By Theo Keeping
Last month, I attended the first week of COP29 in Baku, Azerbaijan. In format, it was much like other conferences I have been to, but more overwhelming in scale, as if a few international science conferences were stacked on top of each other, and then some world-leaders decided to visit. Worse, coffee was about £5 a cup if you were prepared to queue.
I have spoken to a lot of scientists about COP before and after and have come across a wide-range of views, but some of the most common are that it is a talking shop; that it is so tangled-up in process and bureaucracy that action is never taken; and that they despair at the prominence of oil-interests in attendance. In short, that the international response to climate change is woefully inadequate, and that they often see little merit in engaging with the process.
I can confirm that their concerns are justified. I spent my time there sitting in on the technical negotiations for climate finance, often in the role of the sole RINGO (Research and Independent NGOs) observer – with the responsibility of notetaking and reporting back on proceedings. Slow progress was made on the top-line question of money for developing countries in order to adapt to, and mitigate, climate change, with a controversial final decision to commit to developed countries providing $300 billion annually by 2035. This is, by pretty much every measure, insufficient to the scale of the task – and is little more than an inflation-adjusted continuation of the existing $100 billion commitment first proposed in 2009 at Copenhagen.
Scientists, however, should not despair, and should not disengage. COP is not the cutting-edge, it is the forum in which the slow grind of international consensus continues, it is the lowest common denominator of climate action and ambition that can currently be agreed, and a floor from which to build. This COP received much justifiably negative press in the liberal media, but incremental progress was made. Importantly, and beyond the main headlines, agreements were reached to increase transparency and assess environmental integrity in relation to climate impacts and decarbonisation investment. This is a crucial role for impartial scientists, and from a LEMONTREE perspective highlights the importance of our work on ecosystem scale carbon uptake, sequestration and disturbance by wildfire.

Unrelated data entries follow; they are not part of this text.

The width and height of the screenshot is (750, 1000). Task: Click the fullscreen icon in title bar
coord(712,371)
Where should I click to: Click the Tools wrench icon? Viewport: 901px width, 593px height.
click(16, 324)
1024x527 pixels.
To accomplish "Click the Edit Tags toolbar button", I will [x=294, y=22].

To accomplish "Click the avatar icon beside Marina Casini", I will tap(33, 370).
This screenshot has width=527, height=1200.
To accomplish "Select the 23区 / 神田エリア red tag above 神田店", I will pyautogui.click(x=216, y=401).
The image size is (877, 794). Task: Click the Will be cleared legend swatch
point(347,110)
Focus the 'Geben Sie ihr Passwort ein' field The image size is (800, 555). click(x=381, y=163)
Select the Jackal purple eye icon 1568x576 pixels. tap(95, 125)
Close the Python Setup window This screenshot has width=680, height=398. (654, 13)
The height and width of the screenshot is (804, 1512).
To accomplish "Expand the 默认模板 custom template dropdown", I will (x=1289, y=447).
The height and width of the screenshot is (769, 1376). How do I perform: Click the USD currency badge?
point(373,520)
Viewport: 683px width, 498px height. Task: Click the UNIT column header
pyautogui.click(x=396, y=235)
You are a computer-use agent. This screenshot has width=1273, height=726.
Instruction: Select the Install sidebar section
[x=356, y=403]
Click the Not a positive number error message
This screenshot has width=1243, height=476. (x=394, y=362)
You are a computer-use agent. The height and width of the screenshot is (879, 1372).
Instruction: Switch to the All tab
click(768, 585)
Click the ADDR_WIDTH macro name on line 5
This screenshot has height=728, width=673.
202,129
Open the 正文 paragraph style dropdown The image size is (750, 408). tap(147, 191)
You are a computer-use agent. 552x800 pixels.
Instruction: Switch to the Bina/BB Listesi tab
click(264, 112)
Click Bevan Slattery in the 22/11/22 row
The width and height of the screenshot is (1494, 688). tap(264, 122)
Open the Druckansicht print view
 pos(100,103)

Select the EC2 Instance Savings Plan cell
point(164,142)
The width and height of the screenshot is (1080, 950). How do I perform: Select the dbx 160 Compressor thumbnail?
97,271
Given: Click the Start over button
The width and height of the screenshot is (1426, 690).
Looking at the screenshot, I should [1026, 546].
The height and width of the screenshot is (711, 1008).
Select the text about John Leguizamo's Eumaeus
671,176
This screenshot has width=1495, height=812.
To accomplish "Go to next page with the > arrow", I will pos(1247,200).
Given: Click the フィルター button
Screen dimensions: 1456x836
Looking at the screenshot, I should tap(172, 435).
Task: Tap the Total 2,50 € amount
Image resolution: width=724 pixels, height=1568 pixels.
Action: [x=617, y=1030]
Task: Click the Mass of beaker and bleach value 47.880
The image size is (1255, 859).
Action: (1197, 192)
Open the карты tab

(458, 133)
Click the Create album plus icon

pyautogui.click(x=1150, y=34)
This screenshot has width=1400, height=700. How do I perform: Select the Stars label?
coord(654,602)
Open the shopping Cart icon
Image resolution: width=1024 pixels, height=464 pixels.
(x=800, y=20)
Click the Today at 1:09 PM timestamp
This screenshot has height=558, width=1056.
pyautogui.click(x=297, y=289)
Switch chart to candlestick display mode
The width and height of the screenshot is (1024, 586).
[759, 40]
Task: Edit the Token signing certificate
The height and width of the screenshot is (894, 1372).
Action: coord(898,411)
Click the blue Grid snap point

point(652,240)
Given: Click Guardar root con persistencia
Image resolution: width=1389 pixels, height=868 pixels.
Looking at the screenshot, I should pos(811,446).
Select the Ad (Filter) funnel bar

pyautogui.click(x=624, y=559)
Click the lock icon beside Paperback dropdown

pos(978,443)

Theo Keeping is a PhD student at University of Reading working under the supervision of Professors Sandy Harrison and Ted Shepherd at the University of Reading and Professor Colin Prentice at Imperial University. Theo’s work focusses on developing a fine resolution probabilistic model of wildfire likelihood, behaviour and impact across landscapes, with the goal of developing a probabilistic fire hazard model that can be integrated into current Dynamic Global Vegetation Models.